GithubHelp home page GithubHelp logo

carnd_traffic_sign_classifier's Introduction

Traffic Sign Recognition

The goals / steps of this project are the following:

  • Load the data set (see below for links to the project data set)
  • Explore, summarize and visualize the data set
  • Design, train and test a model architecture
  • Use the model to make predictions on new images
  • Analyze the softmax probabilities of the new images
  • Summarize the results with a written report

Data Set Summary & Exploration

1. Basic summary of the data set.

I used the pandas library to calculate summary statistics of the traffic signs data set:

Data Set Summary & Exploration

I used the pandas library to calculate summary statistics of the traffic signs data set:

  • The size of training set is 34799
  • The size of the validation set is 4410
  • The size of test set is 12630
  • The shape of a traffic sign image is (32, 32, 3)
  • The number of unique classes/labels in the data set is 43

Here is an exploratory visualization of the data set. It is a bar chart showing how the data is ditributed across the different labels.

alt text

The average number of training examples per class is 809, the minimum is 180 and the maximum 2010, hence some labels are one order of magnitude more abundant than others.

Most common signs:

  • Speed limit (50km/h) train samples: 2010
  • Speed limit (30km/h) train samples: 1980
  • Yield train samples: 1920
  • Priority road train samples: 1890
  • Keep right train samples: 1860

Most rare signs:

  • Speed limit (20km/h) train samples: 180
  • Dangerous curve to the left train samples: 180
  • Go straight or left train samples: 180
  • Pedestrians train samples: 210
  • End of all speed and passing limits train samples: 210

Here is an visualization of some 10 randomly picked training examples for each class. As we can see, within each class there is a high variability in appearance due to different weather conditions, time of the day and image angle.

alt text


Design and Test a Model Architecture

Question 1:

Describe how you preprocessed the data. Why did you choose that technique?

Answer

Following a published baseline model on this problem I applied similar normalization and image enhancements . Images were transformed in the YUV space and adjusted by histogram sketching and by increasing sharpness. Finally only the Y channel was selected as in some preliminary experiments full color images seem to confuse the classifier (as also reported in the published baseline), the latter effect however may depend on the network architecture, as in the long term we would intuitively expect to have networks trained with full color images to perform better.
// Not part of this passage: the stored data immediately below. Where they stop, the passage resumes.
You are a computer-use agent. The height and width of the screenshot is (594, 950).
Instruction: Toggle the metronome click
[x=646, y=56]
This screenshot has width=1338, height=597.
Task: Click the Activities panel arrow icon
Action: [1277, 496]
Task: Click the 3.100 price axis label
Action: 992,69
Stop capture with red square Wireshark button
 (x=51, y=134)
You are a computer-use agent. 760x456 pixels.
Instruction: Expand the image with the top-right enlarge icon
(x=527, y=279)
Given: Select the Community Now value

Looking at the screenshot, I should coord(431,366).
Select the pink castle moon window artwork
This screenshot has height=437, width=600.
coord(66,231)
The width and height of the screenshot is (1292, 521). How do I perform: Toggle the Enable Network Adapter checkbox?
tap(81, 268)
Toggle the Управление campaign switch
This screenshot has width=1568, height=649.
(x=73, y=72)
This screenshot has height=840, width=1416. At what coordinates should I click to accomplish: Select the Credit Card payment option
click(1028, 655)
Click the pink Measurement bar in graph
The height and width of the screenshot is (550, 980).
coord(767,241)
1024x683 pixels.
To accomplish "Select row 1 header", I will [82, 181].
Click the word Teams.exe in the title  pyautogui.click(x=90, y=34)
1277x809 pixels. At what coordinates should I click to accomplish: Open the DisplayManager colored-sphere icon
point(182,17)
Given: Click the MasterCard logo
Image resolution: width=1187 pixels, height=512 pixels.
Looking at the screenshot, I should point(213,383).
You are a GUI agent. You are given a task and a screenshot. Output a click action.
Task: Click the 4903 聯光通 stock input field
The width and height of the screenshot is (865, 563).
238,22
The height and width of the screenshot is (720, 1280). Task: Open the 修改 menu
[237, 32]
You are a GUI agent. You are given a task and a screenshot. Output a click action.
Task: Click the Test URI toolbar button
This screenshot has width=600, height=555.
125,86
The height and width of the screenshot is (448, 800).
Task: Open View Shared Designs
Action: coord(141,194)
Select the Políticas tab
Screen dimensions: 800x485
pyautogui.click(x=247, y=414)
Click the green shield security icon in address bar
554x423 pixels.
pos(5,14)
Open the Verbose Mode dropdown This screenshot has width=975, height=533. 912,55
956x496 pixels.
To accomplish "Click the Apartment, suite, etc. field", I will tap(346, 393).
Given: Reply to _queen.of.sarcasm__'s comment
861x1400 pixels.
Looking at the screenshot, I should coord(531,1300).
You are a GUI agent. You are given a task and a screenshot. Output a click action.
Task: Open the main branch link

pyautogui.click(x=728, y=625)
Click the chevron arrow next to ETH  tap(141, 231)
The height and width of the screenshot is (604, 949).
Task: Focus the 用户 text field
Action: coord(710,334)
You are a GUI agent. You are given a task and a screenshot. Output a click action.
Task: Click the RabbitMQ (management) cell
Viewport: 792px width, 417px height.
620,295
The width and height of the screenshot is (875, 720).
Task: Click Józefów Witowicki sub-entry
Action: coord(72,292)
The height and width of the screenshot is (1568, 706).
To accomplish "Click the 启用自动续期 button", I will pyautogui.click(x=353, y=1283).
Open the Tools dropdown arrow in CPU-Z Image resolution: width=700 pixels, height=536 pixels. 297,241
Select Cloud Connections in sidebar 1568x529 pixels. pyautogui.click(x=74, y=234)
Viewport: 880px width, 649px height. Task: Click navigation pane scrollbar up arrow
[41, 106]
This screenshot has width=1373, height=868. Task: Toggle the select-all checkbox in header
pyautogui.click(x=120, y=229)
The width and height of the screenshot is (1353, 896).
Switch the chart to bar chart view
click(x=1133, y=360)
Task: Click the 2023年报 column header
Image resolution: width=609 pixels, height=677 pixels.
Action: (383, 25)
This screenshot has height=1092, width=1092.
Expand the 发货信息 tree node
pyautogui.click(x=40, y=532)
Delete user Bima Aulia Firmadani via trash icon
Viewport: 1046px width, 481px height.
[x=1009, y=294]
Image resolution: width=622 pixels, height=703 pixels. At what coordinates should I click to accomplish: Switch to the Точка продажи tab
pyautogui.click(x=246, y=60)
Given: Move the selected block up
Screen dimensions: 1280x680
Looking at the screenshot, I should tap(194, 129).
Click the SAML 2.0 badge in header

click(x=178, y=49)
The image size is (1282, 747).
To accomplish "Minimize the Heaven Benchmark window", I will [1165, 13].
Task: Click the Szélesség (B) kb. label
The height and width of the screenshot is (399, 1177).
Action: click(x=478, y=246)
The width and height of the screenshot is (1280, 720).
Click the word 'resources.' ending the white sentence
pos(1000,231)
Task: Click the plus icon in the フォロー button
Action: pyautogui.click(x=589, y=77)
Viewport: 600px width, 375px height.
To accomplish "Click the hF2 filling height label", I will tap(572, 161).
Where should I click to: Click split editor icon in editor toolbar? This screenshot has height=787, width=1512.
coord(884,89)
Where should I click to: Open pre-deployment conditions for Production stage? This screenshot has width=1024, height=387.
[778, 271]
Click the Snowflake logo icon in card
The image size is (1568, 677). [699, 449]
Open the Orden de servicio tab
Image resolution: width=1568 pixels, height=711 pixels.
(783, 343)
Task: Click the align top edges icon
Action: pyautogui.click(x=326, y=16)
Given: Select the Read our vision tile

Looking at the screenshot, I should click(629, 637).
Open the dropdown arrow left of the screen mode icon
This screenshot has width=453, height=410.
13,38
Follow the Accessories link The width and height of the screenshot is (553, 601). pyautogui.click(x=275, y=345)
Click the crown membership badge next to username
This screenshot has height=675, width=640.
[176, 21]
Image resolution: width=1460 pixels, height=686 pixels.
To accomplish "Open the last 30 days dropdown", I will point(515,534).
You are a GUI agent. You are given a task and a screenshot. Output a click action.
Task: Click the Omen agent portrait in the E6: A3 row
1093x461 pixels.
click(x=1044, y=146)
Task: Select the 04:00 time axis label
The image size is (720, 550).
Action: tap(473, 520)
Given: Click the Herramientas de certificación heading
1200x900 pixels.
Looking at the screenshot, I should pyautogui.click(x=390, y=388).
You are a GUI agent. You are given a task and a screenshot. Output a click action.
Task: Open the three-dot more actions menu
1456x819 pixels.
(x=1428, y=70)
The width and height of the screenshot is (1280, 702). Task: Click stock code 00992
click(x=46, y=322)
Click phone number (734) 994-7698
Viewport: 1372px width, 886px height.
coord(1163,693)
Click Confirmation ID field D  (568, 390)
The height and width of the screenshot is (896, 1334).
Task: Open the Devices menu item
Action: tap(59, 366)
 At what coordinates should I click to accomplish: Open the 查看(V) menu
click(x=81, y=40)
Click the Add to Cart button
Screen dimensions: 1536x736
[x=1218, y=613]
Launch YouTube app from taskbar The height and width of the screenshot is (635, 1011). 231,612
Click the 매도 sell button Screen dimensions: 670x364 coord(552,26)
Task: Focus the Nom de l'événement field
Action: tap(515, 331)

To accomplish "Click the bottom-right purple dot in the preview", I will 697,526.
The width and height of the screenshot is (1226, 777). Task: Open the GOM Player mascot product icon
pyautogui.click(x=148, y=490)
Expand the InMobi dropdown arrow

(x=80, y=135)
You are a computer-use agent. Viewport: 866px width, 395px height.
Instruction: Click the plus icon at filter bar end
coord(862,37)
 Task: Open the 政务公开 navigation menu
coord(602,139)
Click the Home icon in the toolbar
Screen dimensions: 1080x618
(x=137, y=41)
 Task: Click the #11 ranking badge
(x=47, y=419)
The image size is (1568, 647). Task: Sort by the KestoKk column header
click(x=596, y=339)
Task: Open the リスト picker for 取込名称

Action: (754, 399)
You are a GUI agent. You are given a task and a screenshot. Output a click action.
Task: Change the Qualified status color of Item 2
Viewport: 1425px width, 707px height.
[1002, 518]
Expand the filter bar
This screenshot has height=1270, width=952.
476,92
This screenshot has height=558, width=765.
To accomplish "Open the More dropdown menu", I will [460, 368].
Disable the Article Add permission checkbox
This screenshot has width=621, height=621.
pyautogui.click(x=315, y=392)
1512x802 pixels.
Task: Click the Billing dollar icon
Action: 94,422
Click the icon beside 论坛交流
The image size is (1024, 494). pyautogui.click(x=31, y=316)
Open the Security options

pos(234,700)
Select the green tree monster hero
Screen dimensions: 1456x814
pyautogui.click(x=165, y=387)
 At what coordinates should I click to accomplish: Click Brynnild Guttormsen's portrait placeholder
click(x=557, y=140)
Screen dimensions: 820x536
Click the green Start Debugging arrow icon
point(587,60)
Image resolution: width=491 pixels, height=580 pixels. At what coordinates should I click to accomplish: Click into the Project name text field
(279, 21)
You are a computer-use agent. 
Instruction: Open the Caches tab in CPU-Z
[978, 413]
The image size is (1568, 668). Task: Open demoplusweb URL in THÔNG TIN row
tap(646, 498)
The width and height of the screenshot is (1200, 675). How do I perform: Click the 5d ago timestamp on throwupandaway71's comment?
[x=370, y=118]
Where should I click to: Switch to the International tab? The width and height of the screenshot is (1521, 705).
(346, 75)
Here is an example of an original image and the transformed image.

alt text

Hence the difference between the original data set and the augmented data set is the following is the reduced level of noise and number of channels.

Question 2:

Describe how you set up the training, validation and testing data for your model. Optional: If you generated additional data, how did you generate the data? Why did you generate the data? What are the differences in the new dataset (with generated data) from the original dataset?

Answer:

All images were processed by transform_img function as discribed in the question 1. Training test and validation set were provided in the exercise. Training set was also augmented by generating 5 additional images from every given image. Images were augmented by augment_img function. The process consists of random rotation around image center (random value between -15 and 15 deg) and random vertical stretching (as the simplest way to simulate different viewing angle) by random value up to 40 %.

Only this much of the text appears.